Launch slave agents on Unix machines via SSH - Missing Environment

4,499 views
Skip to first unread message

leojhartiv

unread,
Apr 26, 2012, 11:01:38 AM4/26/12
to Jenkins Users
I have a Linux machine that uses user account A. User account
A's .profile file loads all sorts of useful environment variables.

I've tried to set up this machine as a Jenkins slave using the Launch
slave agents on Unix machines via SSH option:

https://wiki.jenkins-ci.org/display/JENKINS/Distributed+builds#Distributedbuilds-Havemasterlaunchslaveagentviassh

Everything connects fine and user A is connected, but I'm noticing
that none of user A's environment variables are being set.

After some research, I've found that ssh, by default, does not
execute .profile unless you specify the -i (interactive) parameter:

http://stackoverflow.com/questions/216202/why-does-an-ssh-remote-command-get-fewer-environment-variables-then-when-run-man

So I'm trying to figure out how to either get Jenkins to specify -i
when connecting to the machine (looking at the source of
hudson.remoting.Launcher that doesn't seem to be an option) or some
other reusable way to get my user's environment set when
connecting.

This seems to work correctly when using Java Web start to start my
slaves.

Thanks!

Sami Tikka

unread,
Apr 28, 2012, 7:06:43 PM4/28/12
to jenkins...@googlegroups.com
The simplest way for Jenkins to get an interactive shell is to simply perform an interactive login, just like you do when you type "ssh slavehost". I.e. to omit the command to start the slave.

Other than that, Jenkins has little control over the way the sshd of the remote host starts the shell.
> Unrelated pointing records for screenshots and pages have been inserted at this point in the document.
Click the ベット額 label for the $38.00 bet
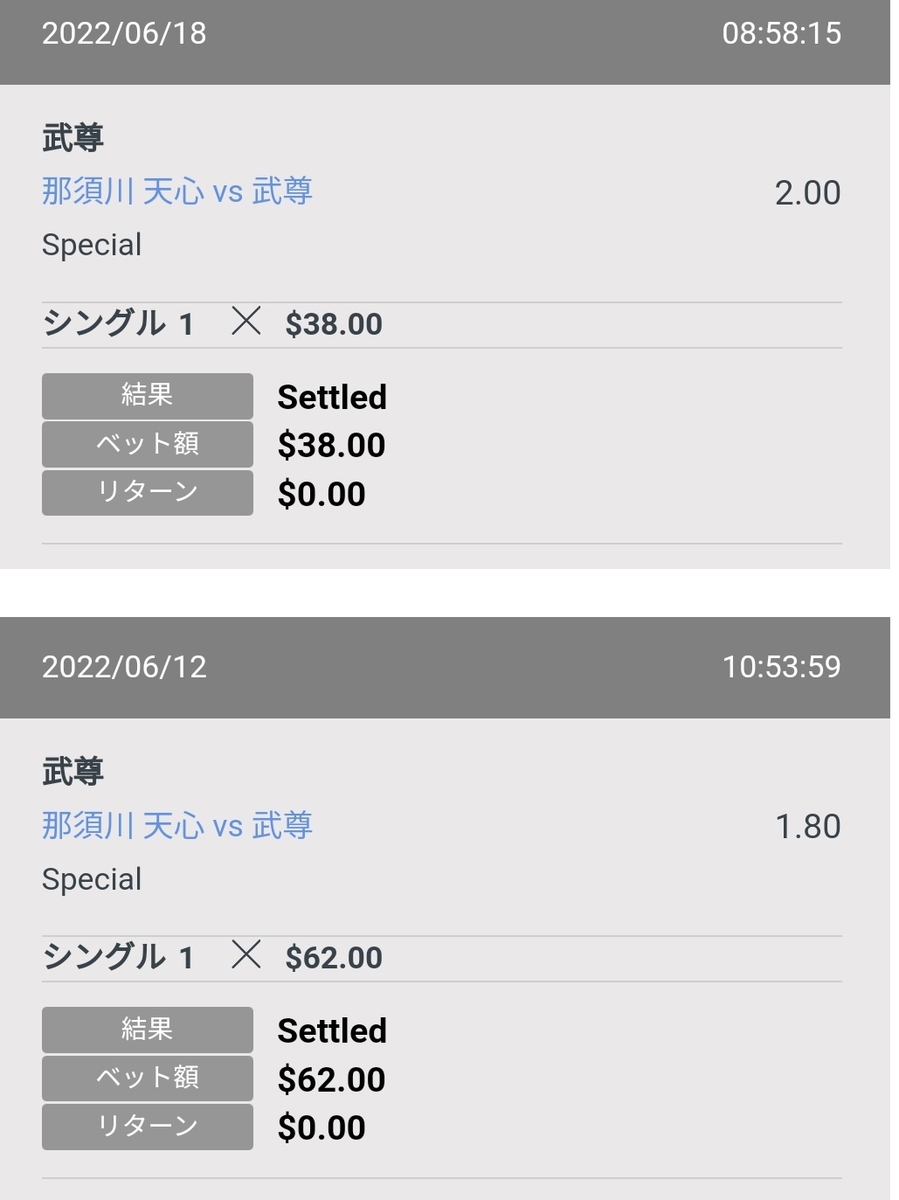Screen dimensions: 899x1200 pyautogui.click(x=147, y=444)
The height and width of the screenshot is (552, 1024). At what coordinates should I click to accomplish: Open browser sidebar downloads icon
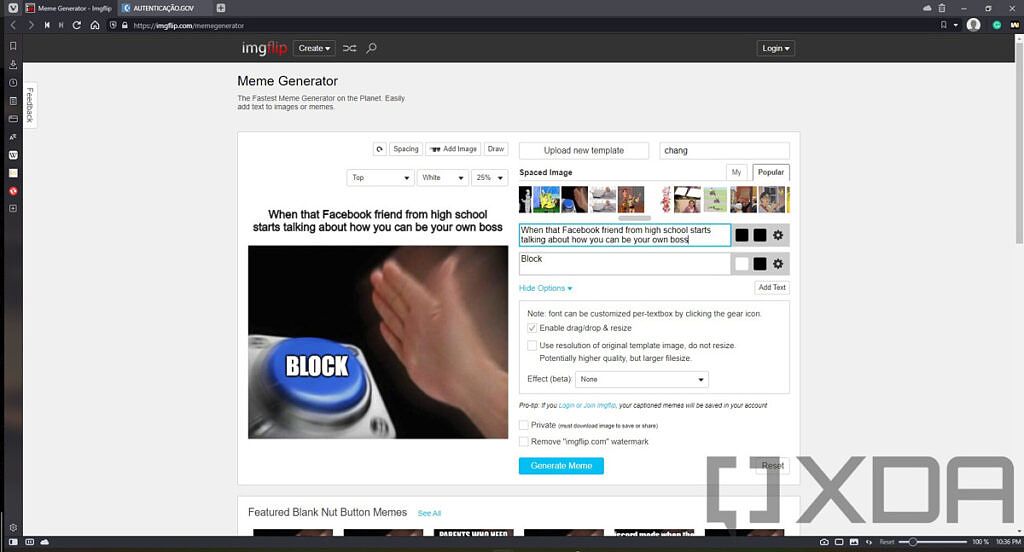[x=13, y=64]
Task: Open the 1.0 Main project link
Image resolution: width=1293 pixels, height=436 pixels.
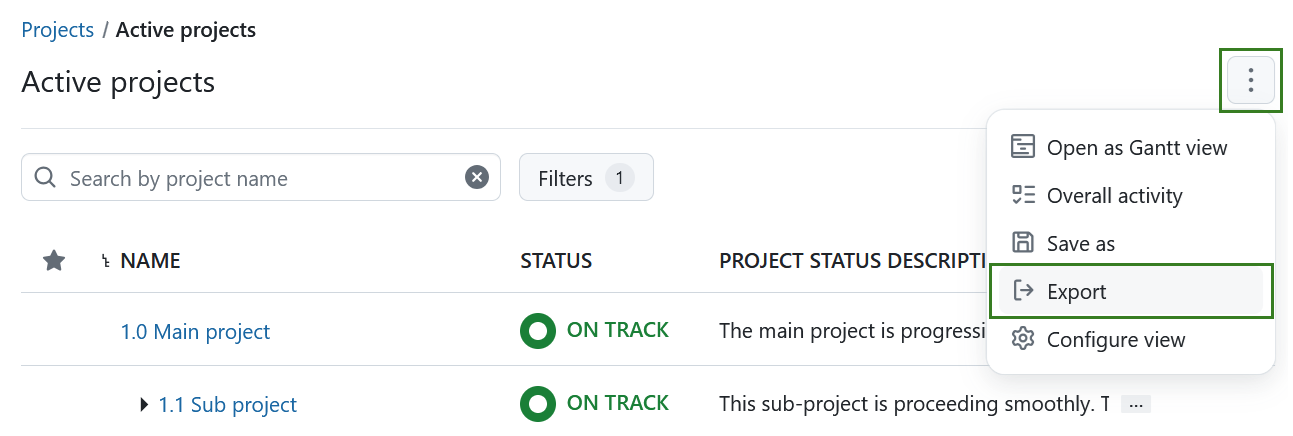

After Jenkins has performed an interactive login, life is simple: the environment is the same as the interactive user environment. All that is left to do is to wait for a shell prompt to appear and then issue the command to run the slave. And handle any errors it might print. And carriage returns. And log out. So simple!

At this point I bow my head in front of all this simplicity and go read the man page of the shell to find out where I have to place commands I want executed for all shells, not just interactive login shells. (.bashrc?)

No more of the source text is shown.